Viel ist über die Ursachen von exzessivem Schreien geforscht worden. Die Verdauungsstörungen, die auch zu der Bezeichnung „Dreimonatskoliken“ geführt haben, können zwar eine Rolle spielen, sind aber nur eine mögliche, eher untergeordnete Ursache von ausgeprägtem Schreien. Im Augenblick macht man eine Reifungsproblematik in neuronalen Regelkreisen für das Schreien verantwortlich. Erwähnenswert ist, dass das vermehrte Schreien in den ersten drei Lebensmonaten als weltweites Phänomen über viele Kulturen hinweg besteht.
Was können Sie tun?
In jedem Fall sollten Sie bei ausgeprägtem Schreien Ihre Kinderärztin aufsuchen, um organische Ursachen auszuschließen. Welche Strategien dann bei Ihrem Kind empfohlen sind, wird individuell besprochen werden.

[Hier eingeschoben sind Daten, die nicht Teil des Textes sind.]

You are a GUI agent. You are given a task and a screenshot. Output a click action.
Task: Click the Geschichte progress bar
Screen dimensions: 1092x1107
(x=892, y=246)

Allgemein empfohlen ist, Reize (Licht, Geräusche, Aktivitäten) zu reduzieren, eine Übermüdung des Kindes möglichst zu vermeiden und den Tag so zu strukturieren, dass der Ablauf für das Kind vorhersehbar wird. Es ist auch günstig, Phasen des Eltern-Kind-Spiels mit Phasen des eigenständigen Spiels abzuwechseln.
Beruhigend ist, dass in über 94% der Fälle das Schreien nach drei Monaten vorbei ist und sich die Kinder völlig normal entwickeln.